Before Techfestival‘s speakers and event partners’ dinner Thursday, Marie Louise Gørvild, Techfestival’s Director, and Thomas Madsen-Mygdal, its initiator, said a few words. Thomas cited the Copenhagen Letter from 2017 singling out how our tech needs to be embedded in the context of our democratic structures, and how innovation can’t be a substitute for our sense of progress and impact. The Copenhagen Letter, and the entire Techfestival emphasise humanity as not only the source and context for technology and its use, but its ultimate yardstick for the constructive use and impact of technology. This may sound obvious, it certainly does to me, but in practice it needs to be repeated to ensure it is used as such a yardstick from the very first design stage of any new technology.
At Techfestival Copenhagen 2019
Technology is always about humans to me. Technology is an extension of our bodies, an extension of reach and an extension of human agency. A soup spoon is an extension of our hand so we don’t burn our hand when we stir the soup. A particle accelerator is an extension of our ears and eyes to better understand the particles and atoms we’re made of. With technology we extend our reach across the globe by instantaneously communicating, extend it into the air, into the deep sea, towards the atom level, and into interstellar space. Tech is there to deepen and augment our humanity. In my daily routines it’s how I approach technology too, both in personal matters such as blogging, and in client projects, and apparently such an approach stands out. It’s what recently Kicks Condor remarked upon and Neil Mather pointed to in conversations about our blogging practices, what Heinz Wittenbrink referenced when he said “they talk about their own lives when they talk about these things” about our unconference, and what clients say about my change management work around open data.
Techfestival in Copenhagen takes humanity as the starting point for tech, and as litmus test for the usefulness and ethicality of tech. It therefore is somewhat grating to come across people talking about how to create a community for their tech to help it scale. Hearing that last week in Copenhagen a few times felt very much out of tune. Worse, I think It is an insulting way to talk about people you say you want to create value for.
Yes, some newly launched apps / platforms really are new places where communities can form that otherwise wouldn’t, because of geographic spread, shame, taboo or danger to make yourself visible in your local environment, or because you’re exploring things you’re still uncertain about yourself. All (niche) interests, the crazy ones, those who can’t fully express their own personality in their immediate environment benefit from the new spaces for interaction online tools have created. My own personal blog based peer network started like that: I was lonely in my role as a knowledge manager at the start of the ’00s, and online interaction and blogging brought me the global professional peer network I needed, and which wasn’t otherwise possible in the Netherlands at the time.
Techfestival’s central stage in Kødbyen, during an evening key-note
Otherwise, however, every single one of us already is part of communities. Their sports teams, neighbourhood, extended family, work context, causes, peer networks, alumni clubs, etc etc. Why doesn’t tech usually focus on me using it for my communities as is, and rather present itself as having me join a made up community whose raison d’etre is exploiting our attention for profit? That’s not community building, that’s extraction, instrumentalising your users, while dehumanising them along the way. To me it’s in those communities everyone is already part of where the scaling for technology is to be found. “Scaling does not scale” said Aza Raskin in his Techfestival keynote, and that resonates. I talked about the invisible hand of networks in response to demands for scaling when I talked about technology ‘smaller than us‘ and networked agency at SOTN18, and this probably is me saying the same again in a slightly different way. Scaling is in our human structures. Artists don’t scale, road building doesn’t scale but art and road networks are at scale. Communities don’t scale, they’re fine as they are, but they are the grain of scale, resulting in society which is at scale. Don’t seek to scale your tech, seek to let your tech reinforce societal scaling, our overlapping communities, our cultures. Let your tech be scaffolding for a richer expression of society.

-----

▸ GOAL
Condense the paragraph of the Techfestival post above that begins "Techfestival in Copenhagen takes humanity" into two sentences, keeping its main points.

▸ SUPPLIED DATA
-----

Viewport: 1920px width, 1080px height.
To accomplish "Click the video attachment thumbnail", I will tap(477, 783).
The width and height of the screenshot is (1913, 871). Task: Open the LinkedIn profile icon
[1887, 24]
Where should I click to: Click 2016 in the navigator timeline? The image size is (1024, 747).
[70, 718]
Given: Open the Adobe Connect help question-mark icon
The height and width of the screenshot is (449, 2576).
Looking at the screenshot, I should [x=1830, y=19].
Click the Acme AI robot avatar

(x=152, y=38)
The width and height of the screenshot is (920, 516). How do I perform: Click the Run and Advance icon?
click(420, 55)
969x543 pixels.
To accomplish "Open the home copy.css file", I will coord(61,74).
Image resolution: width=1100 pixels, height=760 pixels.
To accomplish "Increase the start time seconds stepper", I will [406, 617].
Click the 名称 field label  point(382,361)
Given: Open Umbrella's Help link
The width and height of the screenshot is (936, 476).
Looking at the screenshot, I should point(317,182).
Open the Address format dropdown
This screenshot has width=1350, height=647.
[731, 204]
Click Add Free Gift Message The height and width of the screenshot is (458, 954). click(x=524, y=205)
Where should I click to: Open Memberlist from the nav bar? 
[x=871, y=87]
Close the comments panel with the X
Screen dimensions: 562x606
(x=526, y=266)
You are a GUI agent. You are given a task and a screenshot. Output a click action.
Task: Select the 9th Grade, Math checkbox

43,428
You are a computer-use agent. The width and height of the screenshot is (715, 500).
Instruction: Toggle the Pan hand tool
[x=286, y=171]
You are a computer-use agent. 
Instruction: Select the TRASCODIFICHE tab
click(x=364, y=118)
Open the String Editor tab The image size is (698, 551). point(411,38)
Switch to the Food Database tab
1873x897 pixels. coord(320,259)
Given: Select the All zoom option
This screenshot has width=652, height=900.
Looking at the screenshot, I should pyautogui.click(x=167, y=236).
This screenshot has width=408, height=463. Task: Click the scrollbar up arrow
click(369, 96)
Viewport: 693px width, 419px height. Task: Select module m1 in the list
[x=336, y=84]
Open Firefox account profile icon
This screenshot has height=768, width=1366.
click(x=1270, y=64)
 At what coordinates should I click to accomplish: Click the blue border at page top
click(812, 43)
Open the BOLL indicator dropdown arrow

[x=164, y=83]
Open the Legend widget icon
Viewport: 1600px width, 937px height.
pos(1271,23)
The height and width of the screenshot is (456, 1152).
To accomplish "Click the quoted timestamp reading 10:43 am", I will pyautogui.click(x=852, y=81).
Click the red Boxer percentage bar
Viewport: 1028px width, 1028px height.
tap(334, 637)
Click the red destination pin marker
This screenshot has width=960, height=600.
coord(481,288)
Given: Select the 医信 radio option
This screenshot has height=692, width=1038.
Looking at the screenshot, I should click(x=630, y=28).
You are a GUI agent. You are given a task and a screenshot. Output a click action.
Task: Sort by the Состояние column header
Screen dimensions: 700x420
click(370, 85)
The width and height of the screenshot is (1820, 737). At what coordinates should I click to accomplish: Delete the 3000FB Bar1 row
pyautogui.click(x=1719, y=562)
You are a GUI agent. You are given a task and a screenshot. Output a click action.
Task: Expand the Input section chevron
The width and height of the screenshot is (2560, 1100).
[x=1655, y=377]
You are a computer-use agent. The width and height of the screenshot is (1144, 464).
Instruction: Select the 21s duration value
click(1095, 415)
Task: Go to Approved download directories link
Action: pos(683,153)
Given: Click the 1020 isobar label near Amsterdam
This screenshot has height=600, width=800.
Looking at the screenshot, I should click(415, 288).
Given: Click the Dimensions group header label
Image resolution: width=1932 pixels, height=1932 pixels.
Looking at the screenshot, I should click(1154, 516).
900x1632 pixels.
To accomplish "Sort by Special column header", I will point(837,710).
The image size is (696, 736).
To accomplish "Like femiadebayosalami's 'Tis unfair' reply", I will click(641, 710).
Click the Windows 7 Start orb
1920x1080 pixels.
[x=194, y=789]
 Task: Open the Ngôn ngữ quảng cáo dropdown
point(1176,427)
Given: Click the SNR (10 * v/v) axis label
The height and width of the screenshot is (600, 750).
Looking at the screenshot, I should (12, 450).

-----

▸ SOLUTION FOR THIS PROBLEM
Techfestival in Copenhagen treats humanity as both the starting point for technology and the test of whether it is useful and ethical. Against that backdrop, hearing people in Copenhagen several times last week talk about creating a community for their tech so it can scale felt out of tune and, worse, insulting to the people they say they want to create value for.